Lettres du commandant Coudreux à son frère (1804-1815)

Paris, 22 mars 1815

Nous sommes partis de Paris le 18 de ce mois ; nous y sommes rentrés le 20, deux heures avant l'empereur Napoléon. La capitale était aussi tranquille que si l'événement qui se passait eût été la chose du monde la plus simple et la plus ordinaire ! Les Bourbons avaient fait afficher depuis deux jours des proclamations infâmes. Il n'était question que d'assignats, que de guerre civile, que de carnage ! Tous les bons citoyens ont repoussé avec horreur ces indignes insinuations : pas un homme n'a pris les armes, et Sa Majesté l'Empereur est rentré aux Tuileries avec autant de sécurité que s'il n'en était jamais sorti.
Hier, à une heure, plus de 1500 hommes étaient en bataille sur le Carrousel et dans la cour du château. L'Empereur, à cheval, a passé en revue tous les régiments et a été accueilli avec l'enthousiasme qu'inspire la présence d'un homme tel que lui à des braves que le dernier gouvernement traitait depuis quelques jours d'assassins, de mamelouks, de brigands.
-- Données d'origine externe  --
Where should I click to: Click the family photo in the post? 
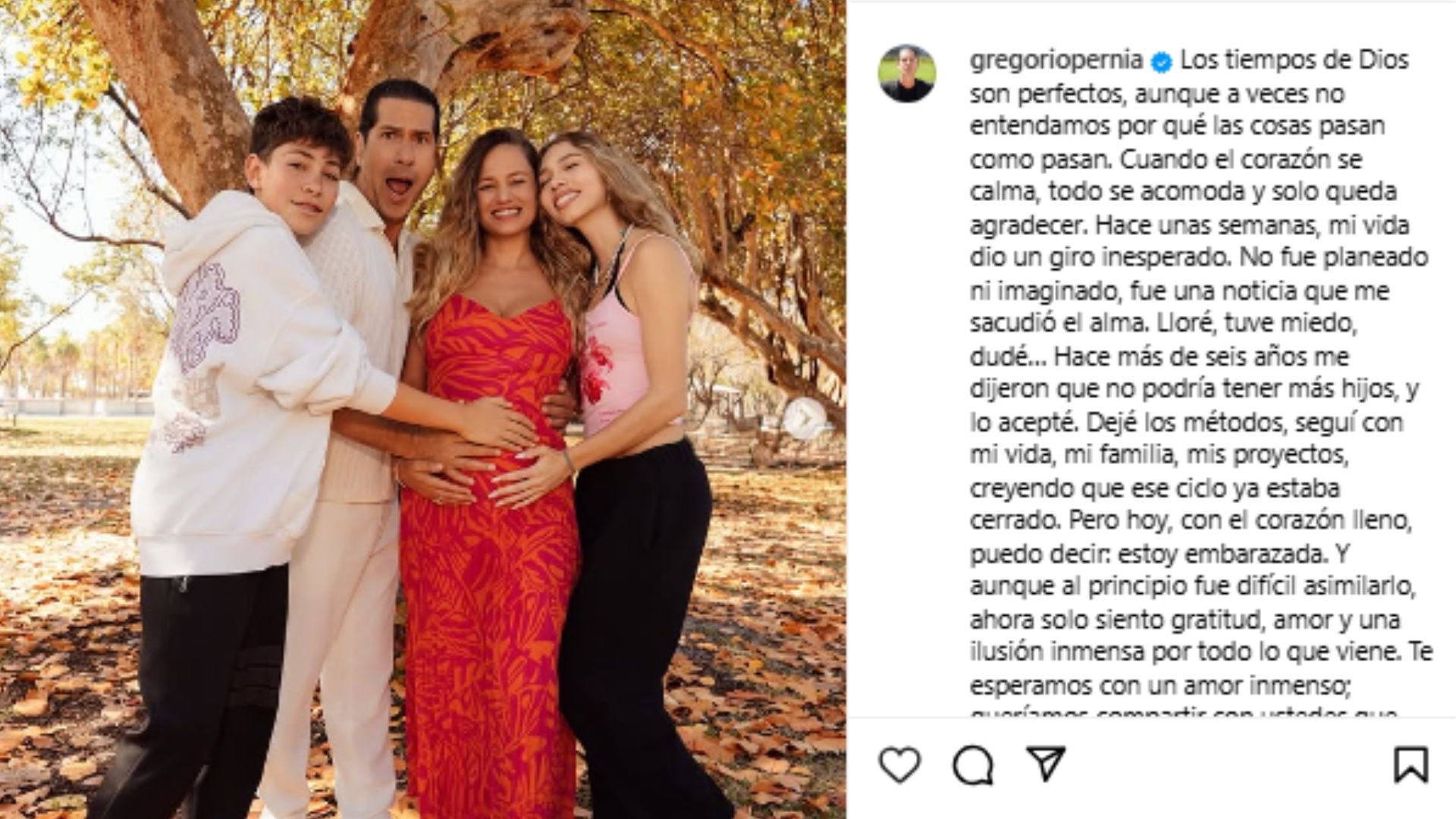click(x=423, y=410)
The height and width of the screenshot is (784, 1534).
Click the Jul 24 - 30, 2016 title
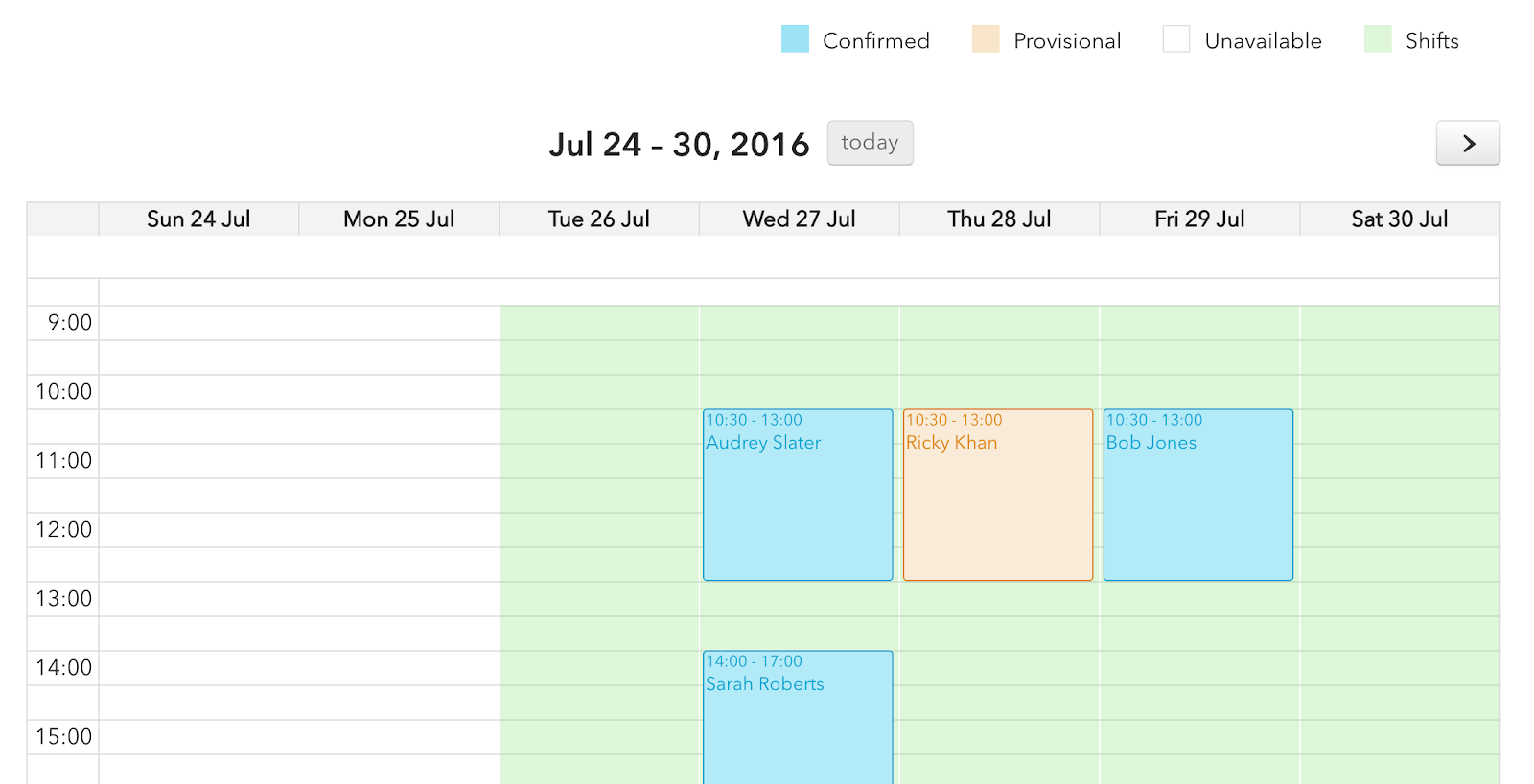[x=679, y=145]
Pendant quatre heures que les troupes sont restées sous les armes, les cris de joie n'ont été interrompus que pendant quelques minutes que Napoléon a employées à adresser aux officiers et sous-officiers réunis en cercle autour de lui quelques-unes de ces phrases si belles, si énergiques, qui n'appartiennent qu'à lui seul et qui nous toujours fait oublier tous nos maux et braver tous les dangers ! Il nous a présenté les officiers de sa Garde à l'île d'Elbe ; ces braves militaires portaient des aigles que nous avons saluées avec transport ! En nous promettant de nous en donner de nouvelles, il nous a demandé si nous jurions de leur être fidèles ... Tous les sabres, tous les casques de nos soldats étaient en l'air. Les cris de : 'Vive l'Empereur ! Vive Napoléon !" mille fois répétés, ont dû se faire entendre de tout Paris ! Dans notre ivresse, nous nous embrassions tous sans distinction de rang ni de grade, et plus de 50.000 Parisiens, témoins d'une si belle scène, applaudissaient de tout leur coeur à ces nobles et généreuses démonstrations !
Nous avons l'ordre de nous tenir prêts à marcher pour reprendre à l'ennemi nos belles provinces du Nord. Les habitants nous attendent et nous appellent à grands cris. Nous marcherons au pas de charge, et, si 100.000 Anglais se présentent pour nous arrêter, ils s'apercevront que les Français sont invincibles, quand les traîtres sont démasqués et que Napoléon commande. Adieu. Je vous embrasse tous avec le plus vif plaisir et je vous aime de tout mon coeur.
Tout à toi.
Alexandre Coudreux.
Chef de bataillon, chevalier de la Légion d'honneur.